Image: Shutterstock/SFIO CRACHO
A new report finds that IT leaders are overinflating their innovation capabilities, and while many executives ranked themselves on the “leading edge,” their actual capabilities reflect a different picture.
For example, nearly half (49%) of respondents said they would be unable to successfully mitigate a data breach or ransomware attack, according to the IT Innovation Index, from cloud provider Syntax.
When it comes to securing the hybrid workplace, 43% of respondents said they are only somewhat confident their company can keep them safe from cyberattacks.
“As cyberattacks climb, IT leaders who overestimate their capabilities leave themselves open to attack,” the report stated. “And even those who take threats seriously often only prepare for the worst scenarios while overlooking opportunities to defend against less sophisticated breaches and hacks.”
Rating their innovation efforts
The majority of enterprises reported that less than half of their processes are currently automated, and that 48% are not using low-code and no-code tools.
“This represents a huge opportunity loss, as low-code tools can put powerful analytics capabilities in non-technical hands, significantly increasing opportunities for those outside of IT to innovate,” the report stated.
Though many enterprises consider themselves on the leading edge of innovation, balance sheets tell a different story, the Syntax report said. “AI and analytics projects—the kind that genuinely prepares enterprises for the future—caused companies the most significant financial losses over the last year. Additionally, no single technology was a sure bet for ROI.”
There is also a disconnect between IT and finance. While 61% of IT respondents reported positive ROI for cloud investments, only half of finance respondents reported neutral ROI on cloud infrastructure investments.
The report also shines a spotlight on talent woes. Forty-five percent of respondents said they don’t have the talent to migrate to a public cloud. Further, only 36% of companies think they have the staff to implement AI automation.
Additionally, automation investments are seeing the lowest returns with only 42% of enterprises reporting positive ROI–potentially another symptom of talent shortages.

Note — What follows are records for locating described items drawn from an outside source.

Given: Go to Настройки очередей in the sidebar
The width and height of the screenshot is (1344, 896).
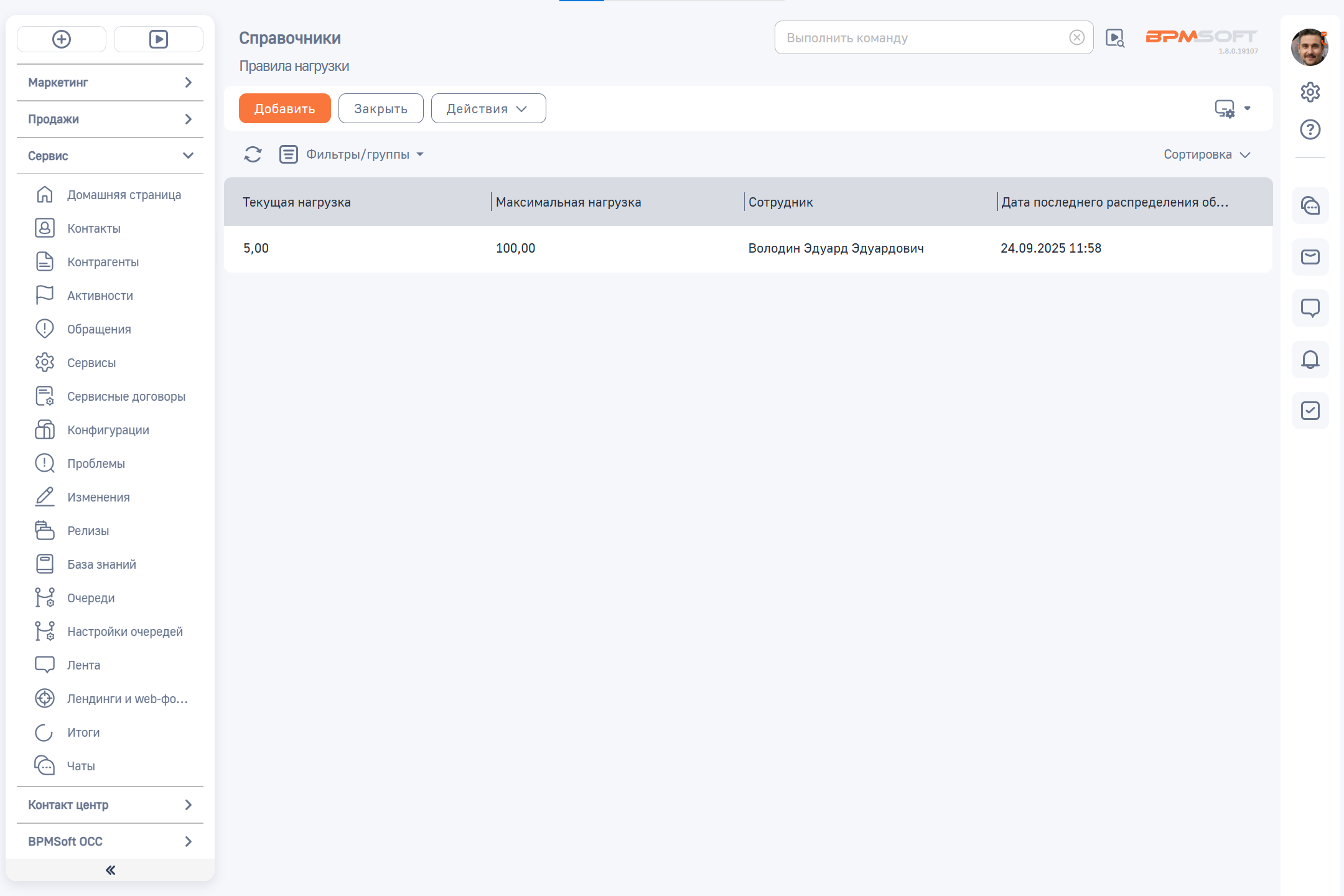Looking at the screenshot, I should pos(124,632).
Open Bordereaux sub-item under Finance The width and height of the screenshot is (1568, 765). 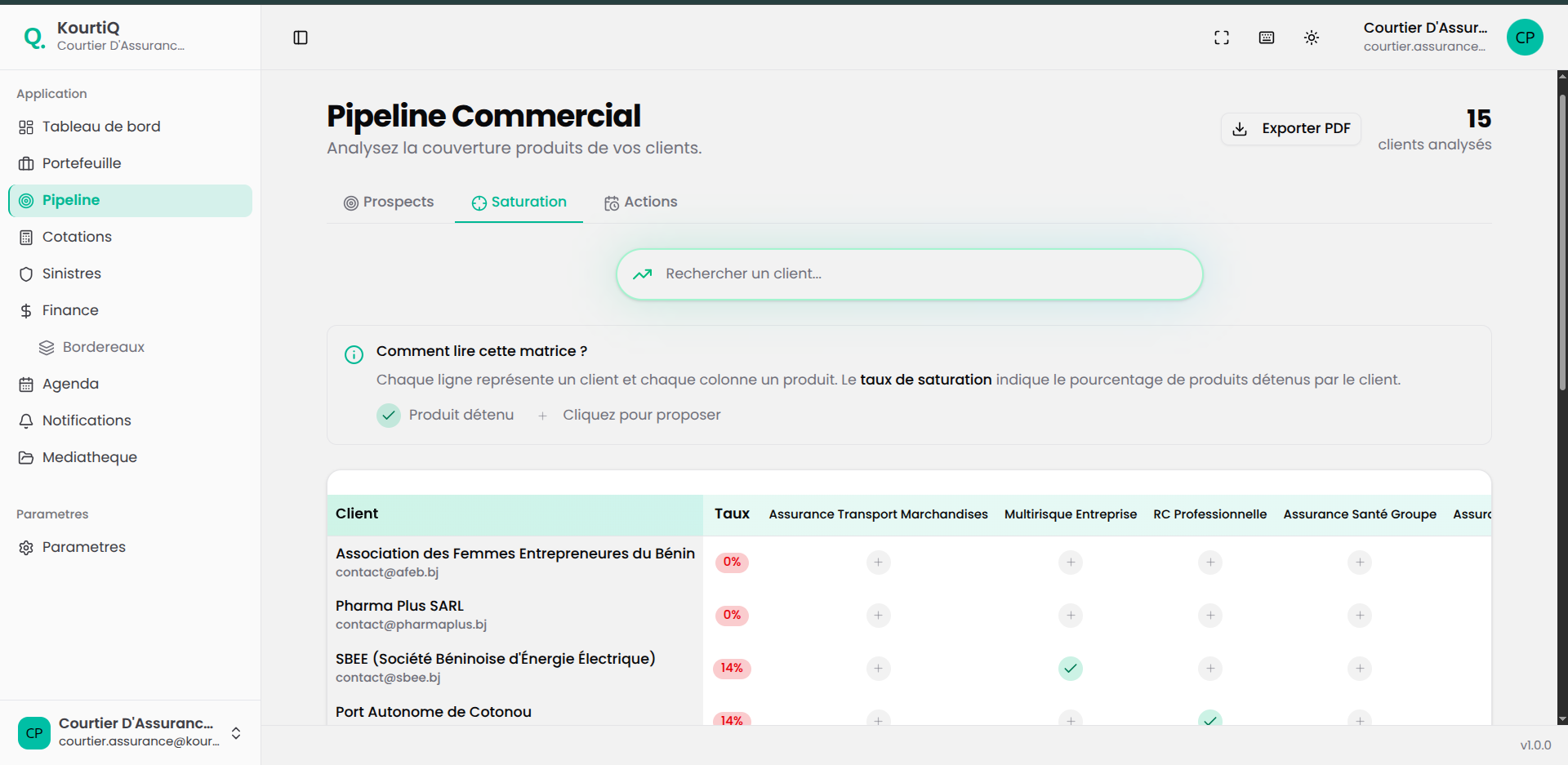tap(103, 347)
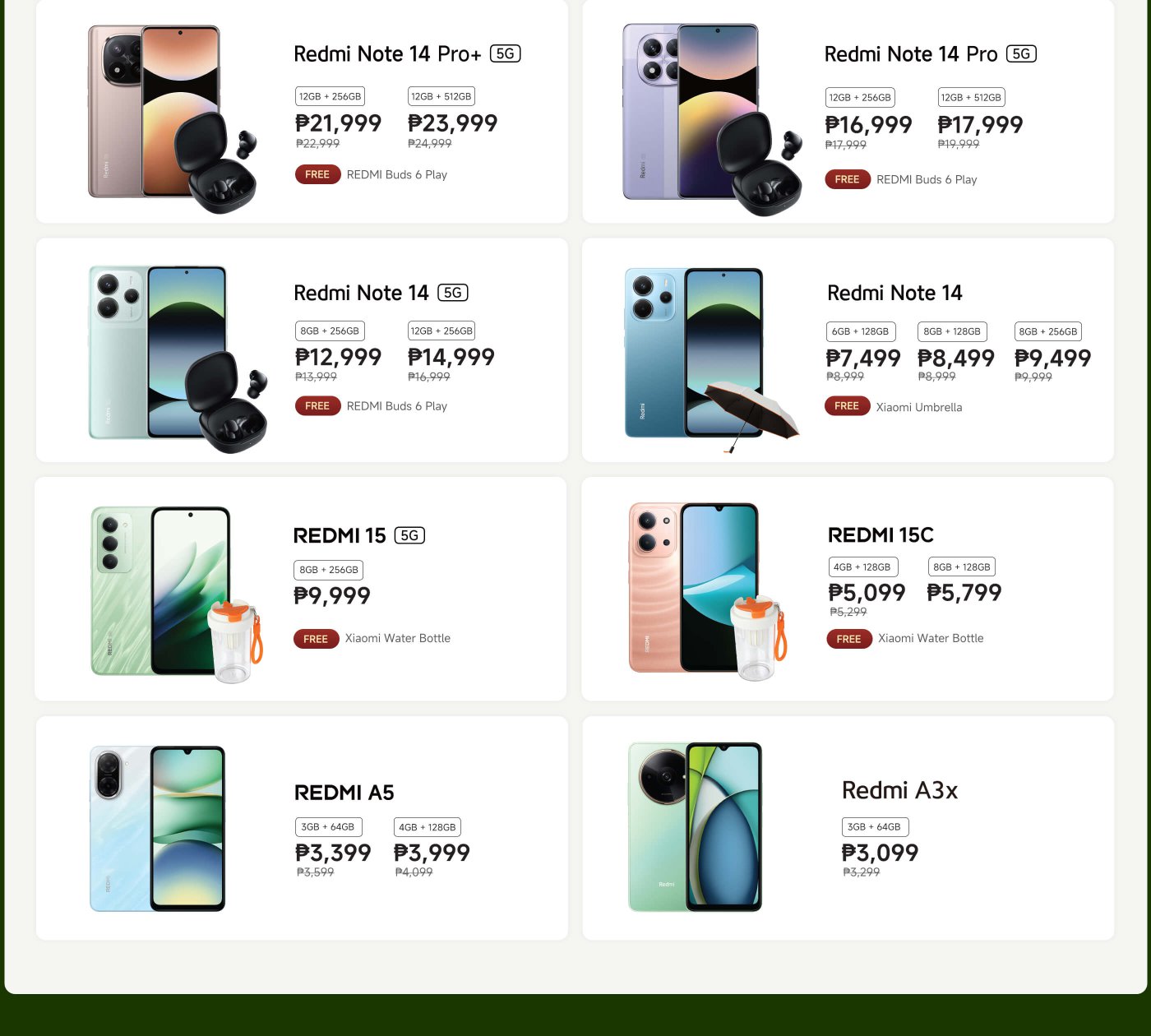Image resolution: width=1151 pixels, height=1036 pixels.
Task: Click the 5G badge on Redmi Note 14 Pro
Action: coord(1022,53)
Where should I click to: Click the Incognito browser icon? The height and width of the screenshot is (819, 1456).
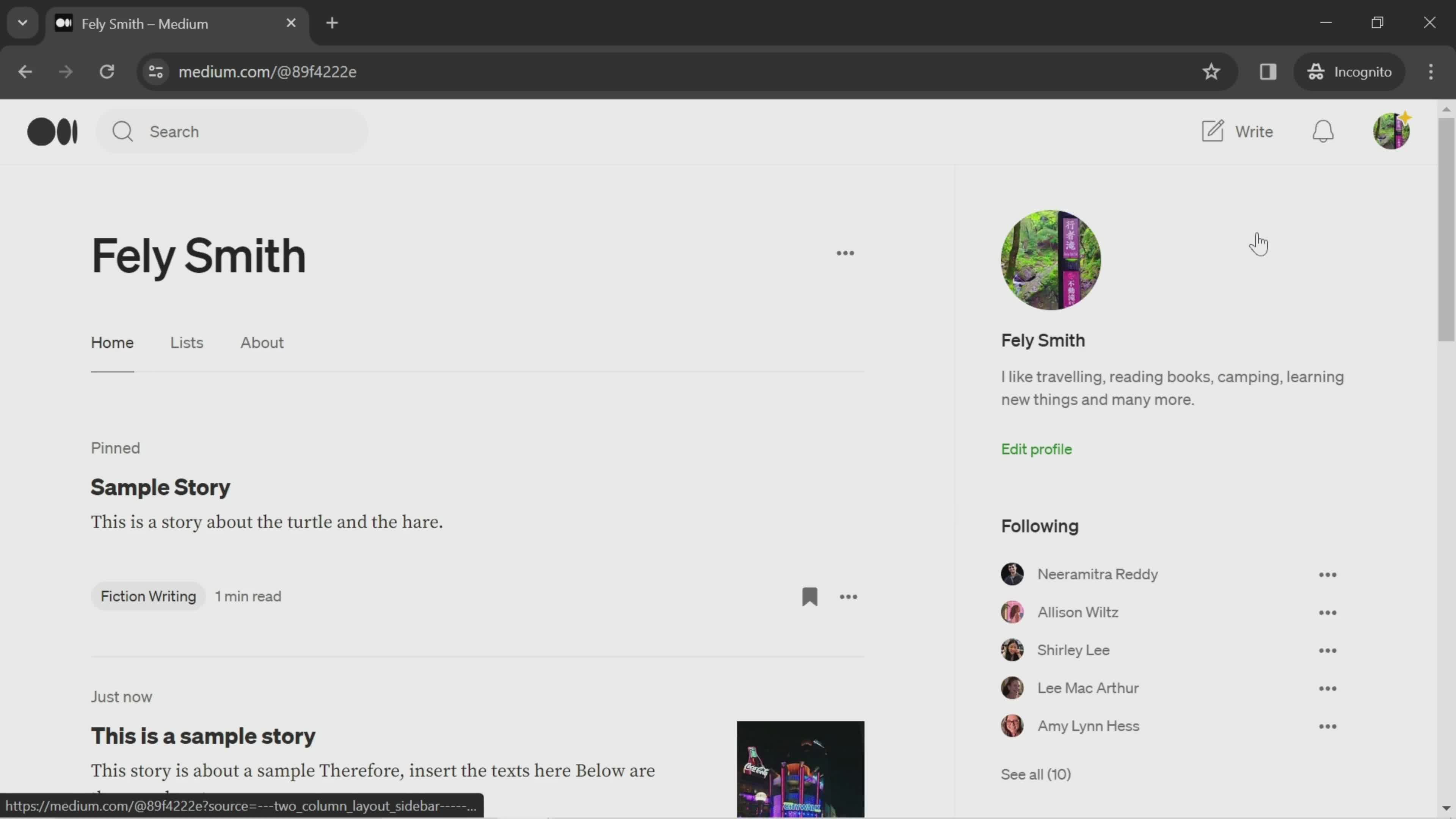click(x=1316, y=71)
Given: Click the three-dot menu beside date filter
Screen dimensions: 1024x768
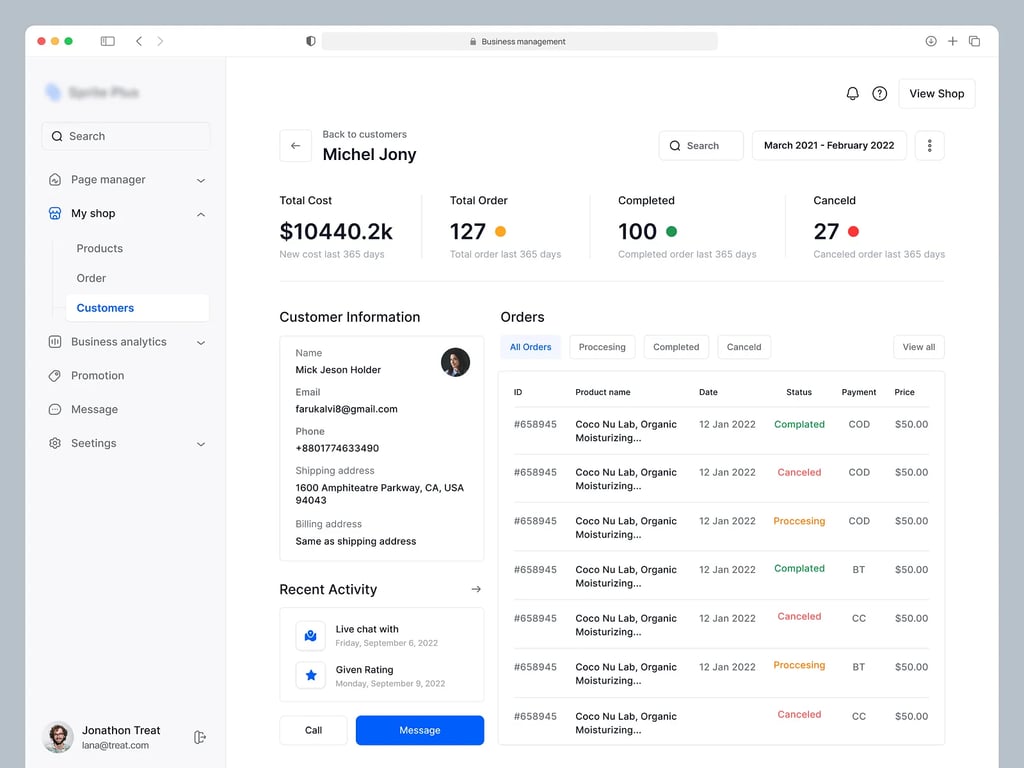Looking at the screenshot, I should [929, 145].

SEE: Innovate or optimize? Companies need to operate like it’s 2020 for the next four years (TechRepublic)
Plans for 2022
Enterprise technology investments will run the gamut over the next year. Not surprisingly, cloud migration spending and improving cybersecurity tied for first in the areas enterprises said they will invest in “significantly” in 2022.
Ninety-four percent of leaders said cloud investment was up due to the pandemic, and only 1% said they had no budget for cloud over the next year.
However, building remote capabilities will draw the most investment in 2022 with only 4% of respondents saying their companies won’t invest anything in this area.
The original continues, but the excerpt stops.